Wc tersebut masih sangat sederhana dan tidak memiliki atap. Untuk mengisi airnya-pun harus terlebih dahulu menimba di sumur, dan memasukkannya melalui paralon yang terhubung ke Wc tersebut. Beberapa saat menunggu, kakek tersebut belum juga keluar. Arman yang sudah kebelet dari tadi, akhirnya mendapatkan ide cemerlang ketika melihat Adi yang sedang geram karena Imam.
“Adi!” seru Arman.
“Apaan loe?” sahut Adi tampak kesal.
“Eh, loe mau tahu nggak dimana si Imam?” tanya Arman.
“Emang dia dimana? Cepet bilang, Men!” sahut Adi tampak senang dengan wajah liciknya.
“Tuh, disana! Dia sedang berak, Di.” jawab Arman tersenyum penuh kebusukan.
“Hahaha. Thank you, Men. Sekarang, mau kemana loe Mam. Bakal gue kerjain loe abis-abisan.” kata Adi tersenyum jahat.
Setelah itu, Adi menuju tempat yang ditunjuk oleh Arman yang tak lain adalah Wc musholla tersebut. “Hahaha. Sebentar lagi gue bisa berak dengan tenang.” batin Arman.
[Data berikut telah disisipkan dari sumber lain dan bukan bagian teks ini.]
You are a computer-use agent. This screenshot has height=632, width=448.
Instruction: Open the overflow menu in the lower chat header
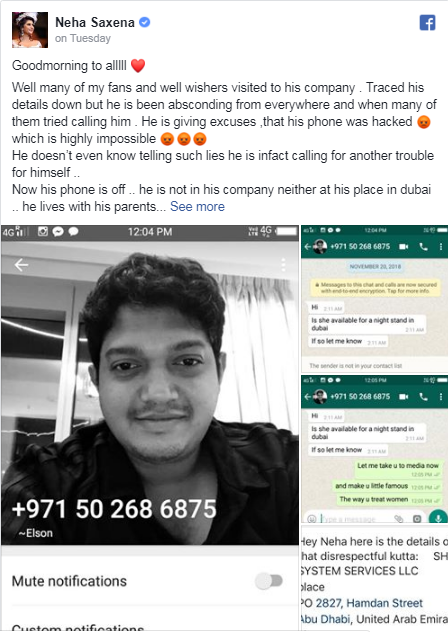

Adi yang telah sampai di Wc tersebut, segera mengambil beberapa ember air. “Sekarang, mampus loe, Mam!” kata Adi dalam hati. Adi yang sudah siap dengan ember berisi airnya pun segera melempar air itu ke Wc yang tak beratap tersebut. Kakek tua yang sedang asik menikmati kesendiriannya sambil merok*k, akhirnya terkejut dan basah kuyup. Adi lalu naik ke tembok Wc yang belum terpasang atap itu, “Mampus l…” belum sempat Adi melanjutkan perkataannya, ia lalu turun dan berlari sekuat tenaga karena melihat yang ada di dalam Wc tersebut bukanlah Imam, melainkan kakek tetangganya. Sang kakek juga ikut keluar lalu mengejar Adi yang tengah berlari ketakutan. “Anak setan! Kurang ajar! Berhenti loe!” teriak sang kakek sambil berlari penuh emosi.
Sementara itu, Arman yang sudah tidak tahan menahan perutnya yang terasa mulas, akhirnya dapat masuk ke wc tersebut dengan cara yang licik.